Remedies at the Unified Patent Court
While many of the remedies available at the UPC will be familiar to patentees, the size of the market covered by the UPC member states and subject to the jurisdiction of the UPC provides interesting opportunities for those looking to enforce their rights in Europe.
Here we provide a brief summary of the provisional and protective measures, injunctions, and final remedies available before the UPC, and discuss how parties concerned about potential infringement actions may be able to improve their position.
Under Article 32(1) of the Agreement on a Unified Patent Court (UPC Agreement), the UPC has “exclusive competence” in respect of “actions for provisional and protective measures and injunctions”. These provisional measures provide interim remedies for parties, including the possibility of preliminary injunctions, and are available even before the commencement of proceedings on the merits of a case. That being said, the measures are time limited, so applicants will need to act quickly. An action leading to a decision on the merits of the case must be brought within 31 calendar days of the order (or within 20 working days, if longer). If no action is filed within that time, the measures cease to have effect and the applicant may be ordered to pay compensation.
In order to obtain a preliminary injunction or other provisional measure, the applicant will need to provide reasonable evidence to satisfy the Court that the applicant’s right is being infringed, or that infringement is imminent. Moreover, the applicant will need to provide reasonable evidence to satisfy the Court that the patent in question is valid. Useful evidence in this regard could include an indication that the patent has been maintained in European Patent Office opposition proceedings (as is sometimes used in German litigation), though the practice of the Court in regard to such evidence has yet to be established.
The Court will use its discretion in granting preliminary measures. In making its decision, the Court will weigh up the possible harm that could result to either party if the measures are granted or refused ahead of full infringement/invalidity proceedings.
It is important to note that provisional measures (including a preliminary injunction) may be ordered ex parte, i.e. without the other party having been heard. For provisional measures to be issued ex parte, the applicant will need to provide reasons for not hearing from the other party and disclose information about any prior correspondence between the parties. The applicant also needs to disclose any other pending proceedings regarding the patent and any previous, unsuccessful, attempts to obtain provisional measures.

MATERIAL PROVIDED —
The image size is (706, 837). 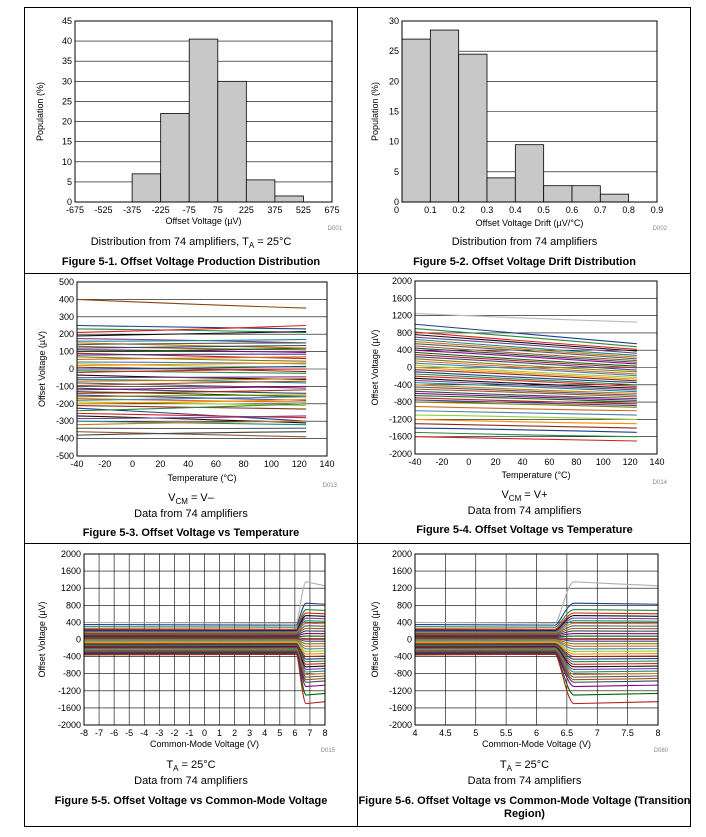 I want to click on x-tick-label: 7, so click(x=310, y=733).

WORK INSTRUCTION A —
Transcribe the part of the passage on Unified Patent Court remedies between "It is important" and "obtain provisional measures.", inclusive.
WORK INSTRUCTION B —
Go on with the passage on Unified Patent Court remedies from the point where it stops.
The lines have no connection to the passage on remedies at the Unified Patent Court.

YOUR RESPONSE A —
It is important to note that provisional measures (including a preliminary injunction) may be ordered ex parte, i.e. without the other party having been heard. For provisional measures to be issued ex parte, the applicant will need to provide reasons for not hearing from the other party and disclose information about any prior correspondence between the parties. The applicant also needs to disclose any other pending proceedings regarding the patent and any previous, unsuccessful, attempts to obtain provisional measures.

YOUR RESPONSE B —
In view of the evidentiary requirements, convincing the Court to exercise its discretion and make an ex parte order could be a high hurdle for the applicant to jump. Granting of an ex parte order is most likely to occur in instances where delay is likely to cause irreparable harm to the applicant, or where there is a demonstrable risk of evidence being destroyed or otherwise ceasing to be available. However, where an order is made ex parte, the parties affected must be given notice of the order at the time of the execution of the measures at the very latest.
In addition to preliminary injunctions, the provisional measures available at the UPC include some powerful evidence gathering measures, such as orders to produce or preserve evidence, inspections of premises, freezing orders, and the seizure of products.
In the context of provisional measures, particularly ex parte ones, the UPC also provides a protective framework for parties through the use of protective letters. Any party believing it might be the subject of an application for ex parte provisional measures can pre-emptively file (for a small fee) a protective letter with the Court giving reasons for lack of infringement and/or invalidity in the patent. In this case, if the patentee subsequently applies for an ex parte provisional measure, the expectation is that the Court will hold a hearing with both parties before making its decision on whether to grant the application for provisional measures.
Although one strategy might be to pre-emptively file protective letters on multiple patents just in case an application for provisional measures is made, it is important to note that the protective letter will be removed from the register after six months unless an application for an extension is filed and an extension fee is paid. This extension mechanism could prove costly, both financially and from an administrative standpoint, meaning protective letters are probably not a realistic tool to deploy portfolio-wide. However, in situations where there is an actual indication that another party might be intending to apply for provisional measures in Europe, parties may want to consider filing protective letters with the UPC.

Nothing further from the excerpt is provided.